On Thu, Oct 16, 2014 at 11:46 AM, Cheng Lian <lian.cs....@gmail.com> wrote:
> Hi Michael,
>
> I'm not sure I fully understood your question, but I think RDD.aggregate
> can be helpful in your case. You can see it as a more general version of
> fold.
>
> Cheng
>
>
>
> On 10/16/14 11:15 PM, Michael Misiewicz wrote:
>
> Hi,
>
> I'm working on a problem where I'd like to sum items in an RDD *in order
> (*approximately*)*. I am currently trying to implement this using a fold,
> but I'm having some issues because the sorting key of my data is not the
> same as the folding key for my data. I have data that looks like this:
>
> user_id, transaction_timestamp, transaction_amount
>
> And I'm interested in doing a foldByKey on user_id to sum transaction
> amounts - taking care to note approximately when a user surpasses a total
> transaction threshold.
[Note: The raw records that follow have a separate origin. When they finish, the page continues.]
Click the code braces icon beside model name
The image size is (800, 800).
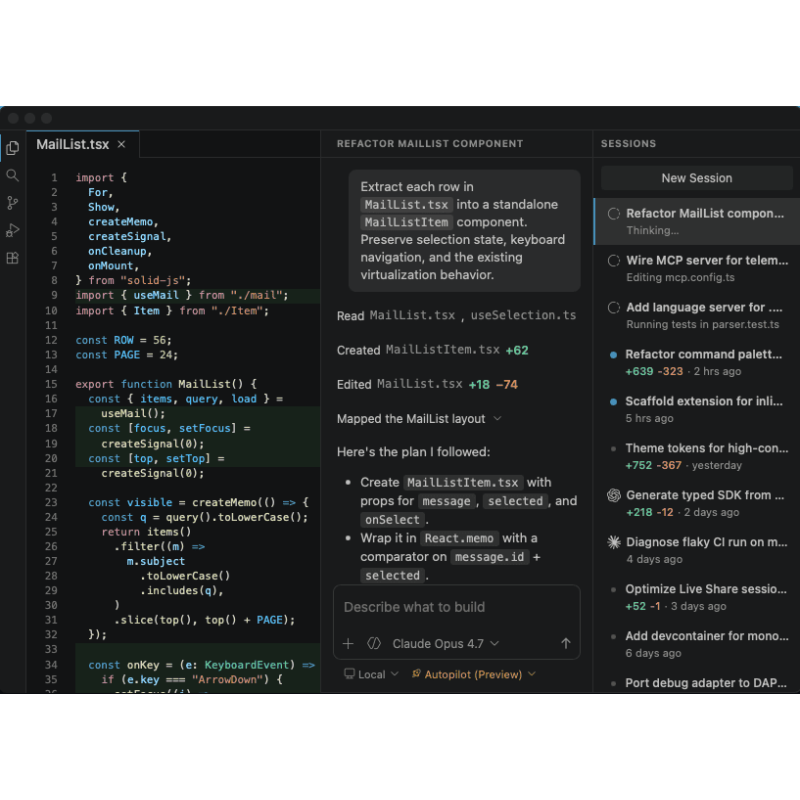click(x=374, y=643)
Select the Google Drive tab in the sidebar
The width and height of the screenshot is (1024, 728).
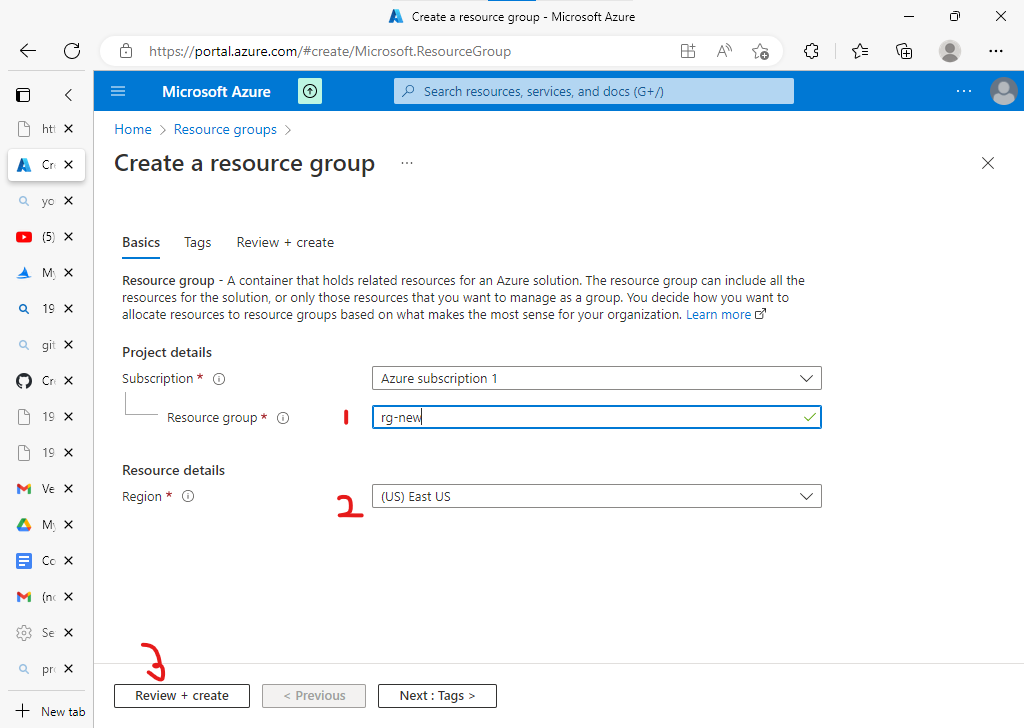pos(24,524)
I'm using RangePartitioner to make sure that data
> is ordered sequentially between partitions, and I'd also make sure that
> data is sorted within partitions, though I'm not sure how to do this
> exactly (I was going to look at the code for sortByKey to figure this out
> - I believe sorting in place in a mapPartitions should work). What do you
> think about the approach? Here's some sample code that demonstrates what
> I'm thinking:
>
> def myFold(V1:Float, V2:Float) : Float = {
> val partialSum = V1 + V2
> if (partialSum >= 500) {
> // make a note of it, do things
> }
> return partialSum
> }
>
> val rawData = sc.textFile("hdfs://path/to/data").map{ x => // load data
> l = x.split()
> (l(0).toLong, l(1).toLong, l(2).toFloat) // user_id:long,
> transaction_timestamp:long, transaction_amount:float
> }
> val keyByTimestamp = rawData.map(x=> (x._2, (x._1, x._3))) // rearrange
> to make timestamp the key (for sorting), convert to PairRDD
> val sortedByTimestamp = keyByTimestamp.sortByKey()
> val partitionedByTimestamp = sortedByTimestamp.partitionBy(
> new org.apache.spark.RangePartitioner(partitions=500,
> rdd=sortedByTimestamp)).persist()
> // By this point, the RDD should be sorted and partitioned according to
> the timestamp. However, I need to now make user_id the key,
> // because the output must be per user. At this point, since I change the
> keys of the PairRDD, I understand that I lose the partitioning
> // the consequence of this is that I can no longer be sure in my fold
> function that the ordering is retained.
>
> val keyByUser = partitionedByTimestamp.map(x => (x._2._1, x._2._2))
> val finalResult = keyByUser.foldByKey(zeroValue=0)(myFold)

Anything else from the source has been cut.